This talk is geared towards Infrastructure and system engineers who are interested in learning about structuring a large monorepo codebase, consisting of multiple micro services that share many dependencies. This talk will introduce Pants as a build system for such large monolithic codebase and how it ties with today’s container ecosystem principles.
Pants was developed at Twitter as the need grew for developers to be able to build large code bases, really fast. A simple way to speed up code builds is to split the code into hundreds of small repositories (with a one-to-one mapping between each micro service and its repository). But that solution does not scale as you end up with hundreds of non-standard repositories with shared code and dependency management issues. A large unified codebase promotes better engineering collaboration. Pants was developed as a build system for such large codebases.

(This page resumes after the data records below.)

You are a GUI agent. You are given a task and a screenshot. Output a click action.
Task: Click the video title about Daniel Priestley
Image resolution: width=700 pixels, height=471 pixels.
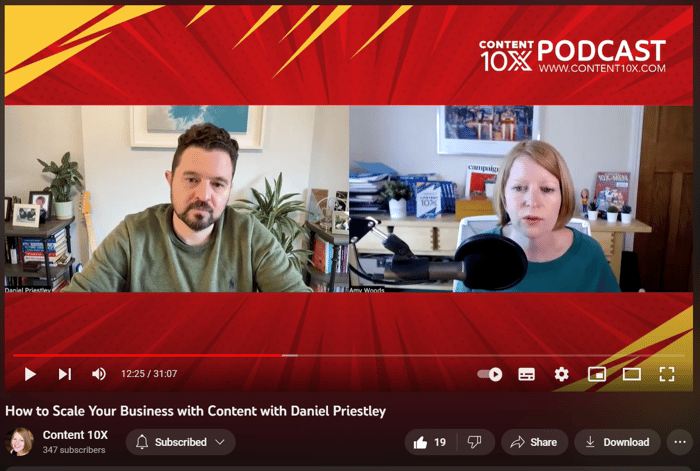point(196,411)

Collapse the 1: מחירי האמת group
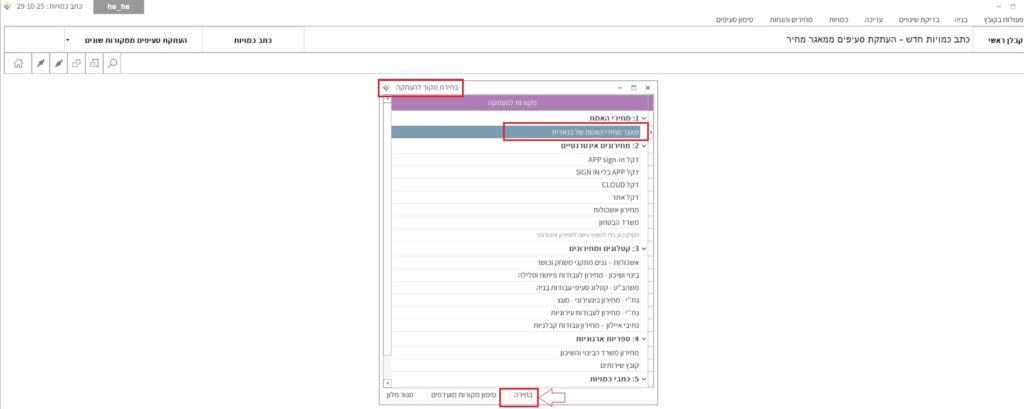644,118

In web companies of all sorts and sizes, Python is a popular choice for writing infrastructure/operations scripts as well as large scale web projects. I have worked at two companies, Twitter and Viki, where Python is a core language for Infrastructure, used for automation, job scheduling, deployments, infrastructure provisioning and operational dashboards. Across both companies, we have been using Pants as a build system for our Python projects.
With the rise of the container ecosystems, the importance of strong build systems has increased even more. Golang with its statically linked binaries is a beautiful example of “drop your binary into a container and run”. Pants introduces a similar concept of packaging the dependencies along with the target for python projects. It can run your tests and build standalone python executables called PEX files. It gives benefits similar to a virtualenv and can even give you a REPL for your python project. All of this is helpful as we ship python executables in our Docker containers, which is used in both development and production environments.
There are other python build systems as well such as Bazel, http://bazel.io/docs/be/python.html and Buck https://buckbuild.com/ with all of them providing almost similar benefits. The goal is to encourage the usage of a build system to ensure standardisation and increased productivity of the development team.
The talk will include a quick overview of the Pants command line as well as how we can ship a simple Flask application, which has multiple library dependencies as a Python executable inside a Docker container.